[TASK TO CARRY OUT]:
What is needed is an exact copy of the line that contains "The image size is (1000, 585)." and of all later lines to the end of the records below, with no other lines.

--- RECORDS FOR THE TASK Enclosed Below ---

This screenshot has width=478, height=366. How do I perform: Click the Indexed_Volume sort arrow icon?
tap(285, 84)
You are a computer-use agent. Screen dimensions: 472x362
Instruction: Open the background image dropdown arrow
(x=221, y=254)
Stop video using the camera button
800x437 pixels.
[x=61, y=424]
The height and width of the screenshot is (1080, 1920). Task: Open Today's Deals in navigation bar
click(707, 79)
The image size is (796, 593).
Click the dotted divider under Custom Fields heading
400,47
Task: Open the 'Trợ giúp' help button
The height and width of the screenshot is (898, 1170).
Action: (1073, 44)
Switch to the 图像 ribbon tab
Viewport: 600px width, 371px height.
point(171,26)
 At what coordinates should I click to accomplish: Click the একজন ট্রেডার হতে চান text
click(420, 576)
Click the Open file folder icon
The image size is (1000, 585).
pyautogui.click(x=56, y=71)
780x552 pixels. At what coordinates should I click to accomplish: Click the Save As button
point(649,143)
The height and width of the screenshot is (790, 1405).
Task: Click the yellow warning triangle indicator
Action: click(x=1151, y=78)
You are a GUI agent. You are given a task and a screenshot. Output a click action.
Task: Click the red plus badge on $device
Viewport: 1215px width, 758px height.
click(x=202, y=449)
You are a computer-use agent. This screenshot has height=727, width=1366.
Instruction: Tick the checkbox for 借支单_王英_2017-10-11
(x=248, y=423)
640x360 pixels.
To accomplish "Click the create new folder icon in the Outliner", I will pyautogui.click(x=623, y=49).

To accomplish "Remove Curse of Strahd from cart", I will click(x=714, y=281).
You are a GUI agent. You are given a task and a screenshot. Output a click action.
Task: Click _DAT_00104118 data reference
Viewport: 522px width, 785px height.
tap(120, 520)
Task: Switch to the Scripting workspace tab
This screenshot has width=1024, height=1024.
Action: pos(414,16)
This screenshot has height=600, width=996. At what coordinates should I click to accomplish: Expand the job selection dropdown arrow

--- End of Enclosed RECORDS FOR THE TASK ---

[COMPLETED TASK]:
The image size is (1000, 585).
pyautogui.click(x=56, y=71)
780x552 pixels. At what coordinates should I click to accomplish: Click the Save As button
point(649,143)
The height and width of the screenshot is (790, 1405).
Task: Click the yellow warning triangle indicator
Action: click(x=1151, y=78)
You are a GUI agent. You are given a task and a screenshot. Output a click action.
Task: Click the red plus badge on $device
Viewport: 1215px width, 758px height.
click(x=202, y=449)
You are a computer-use agent. This screenshot has height=727, width=1366.
Instruction: Tick the checkbox for 借支单_王英_2017-10-11
(x=248, y=423)
640x360 pixels.
To accomplish "Click the create new folder icon in the Outliner", I will pyautogui.click(x=623, y=49).

To accomplish "Remove Curse of Strahd from cart", I will click(x=714, y=281).
You are a GUI agent. You are given a task and a screenshot. Output a click action.
Task: Click _DAT_00104118 data reference
Viewport: 522px width, 785px height.
tap(120, 520)
Task: Switch to the Scripting workspace tab
This screenshot has width=1024, height=1024.
Action: pos(414,16)
This screenshot has height=600, width=996. At what coordinates should I click to accomplish: Expand the job selection dropdown arrow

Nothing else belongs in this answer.